__Your task__: Copy the records from the line with "has width=1024, height=585." to the line with "Looking at the image, I should click on (386, 474).", renaming "coordinate pair" as "point" and leaving everything else unchanged.

__Information__:
━━━

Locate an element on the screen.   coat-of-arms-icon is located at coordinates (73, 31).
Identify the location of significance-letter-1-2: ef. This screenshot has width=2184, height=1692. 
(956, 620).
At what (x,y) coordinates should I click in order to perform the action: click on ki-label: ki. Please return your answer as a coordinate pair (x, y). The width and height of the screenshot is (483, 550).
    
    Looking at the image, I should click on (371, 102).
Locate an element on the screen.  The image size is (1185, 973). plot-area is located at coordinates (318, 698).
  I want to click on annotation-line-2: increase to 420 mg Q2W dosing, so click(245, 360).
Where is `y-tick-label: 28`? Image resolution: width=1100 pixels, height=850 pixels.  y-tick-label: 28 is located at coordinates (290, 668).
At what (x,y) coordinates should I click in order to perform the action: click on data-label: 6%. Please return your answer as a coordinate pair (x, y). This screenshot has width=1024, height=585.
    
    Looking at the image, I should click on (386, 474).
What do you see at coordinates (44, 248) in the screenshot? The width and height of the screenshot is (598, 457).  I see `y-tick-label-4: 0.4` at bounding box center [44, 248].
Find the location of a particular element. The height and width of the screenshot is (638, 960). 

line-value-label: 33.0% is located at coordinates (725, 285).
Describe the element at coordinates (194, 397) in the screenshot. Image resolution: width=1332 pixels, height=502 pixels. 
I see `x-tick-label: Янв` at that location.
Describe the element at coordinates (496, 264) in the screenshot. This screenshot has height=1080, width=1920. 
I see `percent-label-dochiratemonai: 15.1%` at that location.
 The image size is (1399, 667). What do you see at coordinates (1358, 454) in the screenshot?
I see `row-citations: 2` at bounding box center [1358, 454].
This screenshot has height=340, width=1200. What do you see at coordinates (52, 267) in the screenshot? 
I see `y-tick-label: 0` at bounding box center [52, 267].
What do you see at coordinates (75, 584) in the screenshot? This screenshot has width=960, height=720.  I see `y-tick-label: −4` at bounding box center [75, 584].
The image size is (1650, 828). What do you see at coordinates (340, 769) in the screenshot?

━━━

__Solution to this task__:
At what (x,y) coordinates should I click in order to perform the action: click on data-label: 6%. Please return your answer as a point (x, y). This screenshot has width=1024, height=585.
    
    Looking at the image, I should click on (386, 474).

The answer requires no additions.